DATA TO EXAMINE Start Marker

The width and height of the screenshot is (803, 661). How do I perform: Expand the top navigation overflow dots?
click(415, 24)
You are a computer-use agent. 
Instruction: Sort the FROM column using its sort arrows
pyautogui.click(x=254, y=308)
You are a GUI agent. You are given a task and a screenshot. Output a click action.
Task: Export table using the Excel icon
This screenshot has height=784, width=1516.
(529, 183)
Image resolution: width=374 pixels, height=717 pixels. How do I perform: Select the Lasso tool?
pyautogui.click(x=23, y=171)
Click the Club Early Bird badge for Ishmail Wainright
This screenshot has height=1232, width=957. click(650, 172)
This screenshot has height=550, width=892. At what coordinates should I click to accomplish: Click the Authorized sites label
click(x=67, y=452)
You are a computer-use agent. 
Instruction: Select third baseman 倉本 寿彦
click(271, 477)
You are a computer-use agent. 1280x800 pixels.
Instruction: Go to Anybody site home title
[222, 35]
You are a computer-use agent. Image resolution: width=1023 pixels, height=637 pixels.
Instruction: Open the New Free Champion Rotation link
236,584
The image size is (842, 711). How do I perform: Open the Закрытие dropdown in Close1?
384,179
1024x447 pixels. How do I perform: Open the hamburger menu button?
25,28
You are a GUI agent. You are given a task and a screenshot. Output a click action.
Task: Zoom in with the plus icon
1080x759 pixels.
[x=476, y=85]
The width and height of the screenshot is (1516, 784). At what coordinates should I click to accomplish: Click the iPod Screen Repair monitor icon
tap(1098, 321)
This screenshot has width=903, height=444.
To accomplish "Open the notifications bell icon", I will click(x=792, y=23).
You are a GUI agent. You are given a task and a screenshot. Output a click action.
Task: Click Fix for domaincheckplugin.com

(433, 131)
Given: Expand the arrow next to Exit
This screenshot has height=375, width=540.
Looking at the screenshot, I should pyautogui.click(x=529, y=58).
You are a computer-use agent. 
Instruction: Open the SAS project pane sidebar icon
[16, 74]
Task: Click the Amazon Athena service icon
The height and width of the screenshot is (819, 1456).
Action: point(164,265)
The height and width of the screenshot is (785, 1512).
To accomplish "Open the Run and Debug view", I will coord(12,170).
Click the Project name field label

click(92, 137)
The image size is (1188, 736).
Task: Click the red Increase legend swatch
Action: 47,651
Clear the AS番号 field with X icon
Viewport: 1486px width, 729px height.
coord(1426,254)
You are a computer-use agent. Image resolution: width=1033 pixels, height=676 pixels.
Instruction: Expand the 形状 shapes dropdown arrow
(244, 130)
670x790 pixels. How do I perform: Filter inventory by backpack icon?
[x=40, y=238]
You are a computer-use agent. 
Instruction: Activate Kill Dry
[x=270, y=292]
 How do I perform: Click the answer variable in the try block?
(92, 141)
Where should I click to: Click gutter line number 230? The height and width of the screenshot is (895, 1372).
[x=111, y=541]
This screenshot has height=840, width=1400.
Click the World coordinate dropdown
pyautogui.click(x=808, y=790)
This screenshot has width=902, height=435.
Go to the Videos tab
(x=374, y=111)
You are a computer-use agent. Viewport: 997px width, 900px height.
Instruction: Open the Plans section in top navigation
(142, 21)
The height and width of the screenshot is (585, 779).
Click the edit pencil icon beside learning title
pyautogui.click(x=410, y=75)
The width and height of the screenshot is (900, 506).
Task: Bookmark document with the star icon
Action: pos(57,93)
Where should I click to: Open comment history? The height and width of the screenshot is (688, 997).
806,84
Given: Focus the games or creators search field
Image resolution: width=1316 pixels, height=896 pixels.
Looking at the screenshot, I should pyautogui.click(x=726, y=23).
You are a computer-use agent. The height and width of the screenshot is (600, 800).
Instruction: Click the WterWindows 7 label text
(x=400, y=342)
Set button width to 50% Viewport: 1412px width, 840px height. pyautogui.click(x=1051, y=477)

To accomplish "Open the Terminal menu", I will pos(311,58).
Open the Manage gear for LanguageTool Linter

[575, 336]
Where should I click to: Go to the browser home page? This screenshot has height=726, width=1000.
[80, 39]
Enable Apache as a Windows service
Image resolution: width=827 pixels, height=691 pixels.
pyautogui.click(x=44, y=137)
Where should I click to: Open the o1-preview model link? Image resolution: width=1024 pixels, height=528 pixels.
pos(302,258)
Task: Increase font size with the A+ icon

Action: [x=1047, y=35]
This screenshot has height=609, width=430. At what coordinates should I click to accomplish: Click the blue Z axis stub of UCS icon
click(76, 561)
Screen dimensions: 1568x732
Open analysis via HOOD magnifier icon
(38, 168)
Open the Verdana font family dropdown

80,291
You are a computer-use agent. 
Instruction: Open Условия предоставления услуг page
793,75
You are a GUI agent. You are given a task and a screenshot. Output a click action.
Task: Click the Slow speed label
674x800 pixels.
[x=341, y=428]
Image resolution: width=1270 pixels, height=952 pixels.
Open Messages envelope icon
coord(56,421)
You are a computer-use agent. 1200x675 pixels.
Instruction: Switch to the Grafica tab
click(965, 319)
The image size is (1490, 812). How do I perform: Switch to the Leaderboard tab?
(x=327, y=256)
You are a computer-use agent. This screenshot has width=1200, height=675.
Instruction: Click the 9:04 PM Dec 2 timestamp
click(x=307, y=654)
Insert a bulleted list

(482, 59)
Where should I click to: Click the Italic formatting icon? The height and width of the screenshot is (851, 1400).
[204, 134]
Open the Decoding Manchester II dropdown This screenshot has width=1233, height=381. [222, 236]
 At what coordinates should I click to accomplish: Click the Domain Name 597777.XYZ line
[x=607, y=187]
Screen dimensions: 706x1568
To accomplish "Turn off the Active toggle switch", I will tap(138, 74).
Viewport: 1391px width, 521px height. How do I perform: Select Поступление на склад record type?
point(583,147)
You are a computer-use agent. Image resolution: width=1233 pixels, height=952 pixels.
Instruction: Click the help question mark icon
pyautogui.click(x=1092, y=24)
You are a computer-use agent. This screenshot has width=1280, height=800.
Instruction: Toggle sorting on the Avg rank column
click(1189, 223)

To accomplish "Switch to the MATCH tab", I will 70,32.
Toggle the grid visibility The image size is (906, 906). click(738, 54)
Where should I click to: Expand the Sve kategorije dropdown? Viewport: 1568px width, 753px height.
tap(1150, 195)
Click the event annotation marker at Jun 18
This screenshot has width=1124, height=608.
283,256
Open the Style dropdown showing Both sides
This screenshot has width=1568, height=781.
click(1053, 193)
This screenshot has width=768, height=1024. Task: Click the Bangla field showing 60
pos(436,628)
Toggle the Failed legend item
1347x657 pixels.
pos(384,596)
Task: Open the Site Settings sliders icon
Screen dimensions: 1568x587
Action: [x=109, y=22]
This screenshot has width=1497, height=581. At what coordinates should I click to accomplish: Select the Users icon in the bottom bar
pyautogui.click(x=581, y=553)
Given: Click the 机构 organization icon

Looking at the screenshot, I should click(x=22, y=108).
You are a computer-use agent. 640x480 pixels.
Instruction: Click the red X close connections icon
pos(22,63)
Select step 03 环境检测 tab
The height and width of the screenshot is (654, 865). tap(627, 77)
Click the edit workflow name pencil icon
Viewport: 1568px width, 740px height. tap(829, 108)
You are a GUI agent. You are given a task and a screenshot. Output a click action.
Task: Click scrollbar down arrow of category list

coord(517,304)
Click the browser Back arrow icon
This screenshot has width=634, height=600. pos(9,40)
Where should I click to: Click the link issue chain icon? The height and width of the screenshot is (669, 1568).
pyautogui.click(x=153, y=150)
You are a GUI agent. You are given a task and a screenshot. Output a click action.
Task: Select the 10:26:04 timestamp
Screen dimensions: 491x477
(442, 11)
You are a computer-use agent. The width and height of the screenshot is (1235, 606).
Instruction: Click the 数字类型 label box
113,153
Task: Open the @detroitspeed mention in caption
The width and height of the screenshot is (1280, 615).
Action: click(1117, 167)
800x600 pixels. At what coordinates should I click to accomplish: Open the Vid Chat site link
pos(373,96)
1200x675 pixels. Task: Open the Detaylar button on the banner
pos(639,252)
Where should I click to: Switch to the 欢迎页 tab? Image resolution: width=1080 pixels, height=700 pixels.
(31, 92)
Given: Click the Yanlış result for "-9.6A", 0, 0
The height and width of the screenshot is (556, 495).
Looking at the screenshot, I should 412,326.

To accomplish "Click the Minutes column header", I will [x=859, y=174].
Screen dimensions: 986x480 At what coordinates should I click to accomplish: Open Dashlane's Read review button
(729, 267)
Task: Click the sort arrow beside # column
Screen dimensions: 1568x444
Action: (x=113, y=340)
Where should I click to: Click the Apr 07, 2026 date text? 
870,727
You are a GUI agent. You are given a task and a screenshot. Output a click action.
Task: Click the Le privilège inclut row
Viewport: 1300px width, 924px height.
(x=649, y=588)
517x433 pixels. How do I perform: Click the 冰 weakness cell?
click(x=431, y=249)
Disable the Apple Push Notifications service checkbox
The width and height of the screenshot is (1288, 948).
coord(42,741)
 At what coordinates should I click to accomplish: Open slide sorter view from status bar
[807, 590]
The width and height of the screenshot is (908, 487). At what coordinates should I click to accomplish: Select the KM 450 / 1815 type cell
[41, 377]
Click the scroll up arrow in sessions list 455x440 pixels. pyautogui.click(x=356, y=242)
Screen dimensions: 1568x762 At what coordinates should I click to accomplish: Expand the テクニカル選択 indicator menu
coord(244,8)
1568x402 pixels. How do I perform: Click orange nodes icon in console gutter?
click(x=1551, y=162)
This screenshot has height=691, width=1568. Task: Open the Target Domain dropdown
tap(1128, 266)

DATA TO EXAMINE End Marker

**WHAT YOU NEED TO DO**:
Everything from the first line of the records above to the line containing "Task: Export table using the Excel icon", inclusive, should be repeated exactly; leave out the rest.

**SOLUTION TO THE PROBLEM**:
The width and height of the screenshot is (803, 661). How do I perform: Expand the top navigation overflow dots?
click(415, 24)
You are a computer-use agent. 
Instruction: Sort the FROM column using its sort arrows
pyautogui.click(x=254, y=308)
You are a GUI agent. You are given a task and a screenshot. Output a click action.
Task: Export table using the Excel icon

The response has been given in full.